QUOTED PASSAGE:
==============================

In the early stages of artificial intelligence research, machine learning techniques like support vector machines (SVMs) and random forests were utilized in medical image analysis, predating the era of deep learning⁶. These early methodologies typically required careful feature extraction and engineering to be effective. However, they often encountered difficulties with complex, high-dimensional data or in identifying subtle but crucial diagnostic features in medical images⁷—a common challenge in the field of medical diagnostics.

Recently, deep learning architectures have emerged as a transformative force in diagnostic applications, from retinal disease identification⁸ to the detection of various cancers⁹. Notably, in cytological screening, methods such as graph convolutional networks (GCNs) have been employed to effectively interpret complex omics data, aiding in the identification of cervical^10,11,12 and urothelial cancers^13,14, as well as evaluating pleural effusion¹⁵. In a similar vein, pretrained lightweight deep-learning (PLDL) methods have been adapted for the clinical-level screening of Parkinson’s disease (PD) in older adults, utilizing two-fold training on hand-drawn wave/spiral patterns to distinguish between healthy and PD subjects with high accuracy¹⁶.

==============================

PROVIDED MATERIAL:
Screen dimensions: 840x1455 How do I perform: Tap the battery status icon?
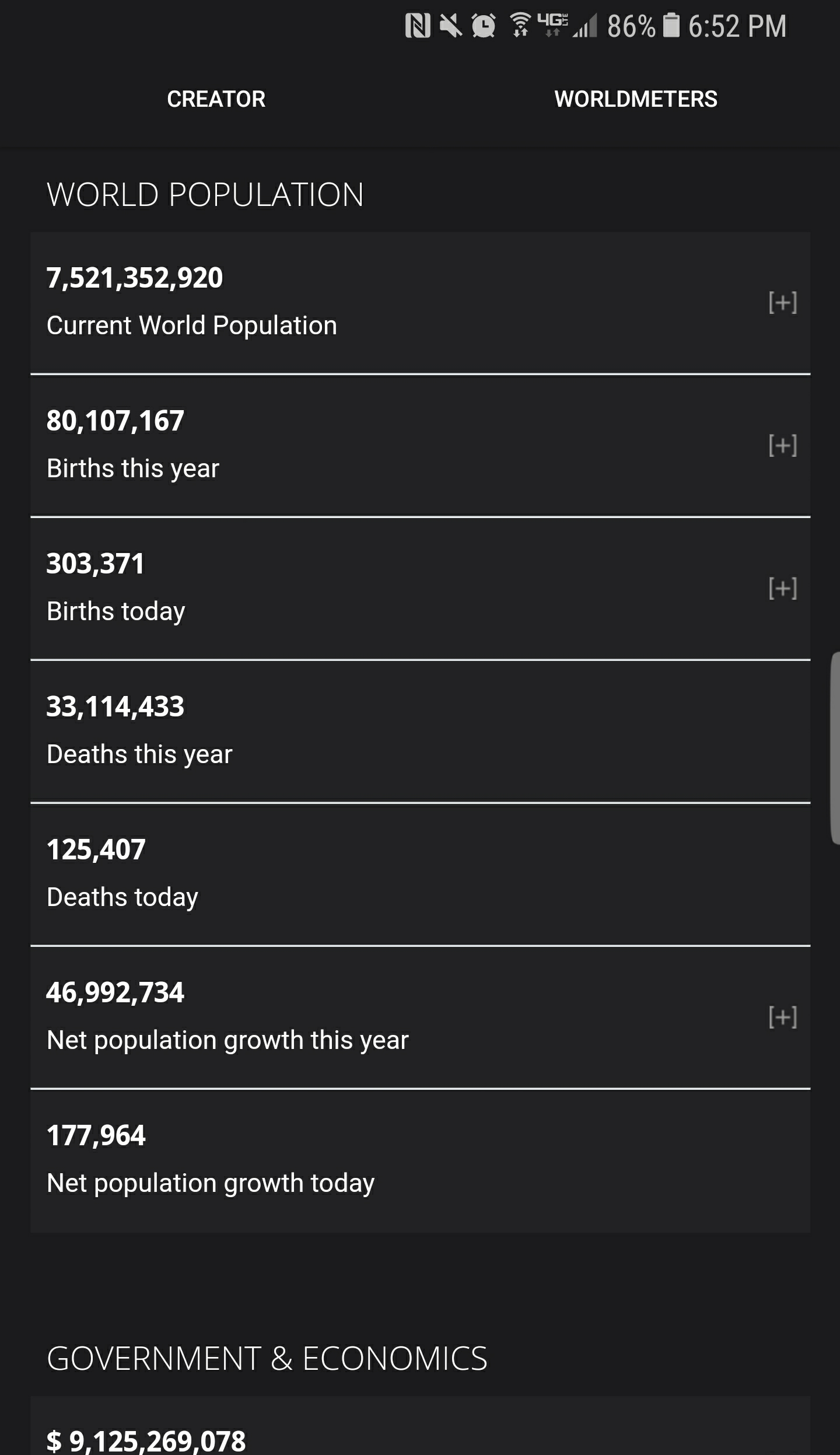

==============================

EXERCISE INSTRUCTIONS:
A. In the passage on machine learning in medical image analysis, what did early methods such as support vector machines and random forests typically require to be effective?
B. Rewrite the part of the passage on machine learning in medical image analysis that starts with "Recently, deep learning" and goes on through "with high accuracy¹⁶.", putting "compact" in place of "lightweight".

TASK SOLUTIONS:
A. They required careful feature extraction and engineering.

B.
Recently, deep learning architectures have emerged as a transformative force in diagnostic applications, from retinal disease identification⁸ to the detection of various cancers⁹. Notably, in cytological screening, methods such as graph convolutional networks (GCNs) have been employed to effectively interpret complex omics data, aiding in the identification of cervical^10,11,12 and urothelial cancers^13,14, as well as evaluating pleural effusion¹⁵. In a similar vein, pretrained compact deep-learning (PLDL) methods have been adapted for the clinical-level screening of Parkinson’s disease (PD) in older adults, utilizing two-fold training on hand-drawn wave/spiral patterns to distinguish between healthy and PD subjects with high accuracy¹⁶.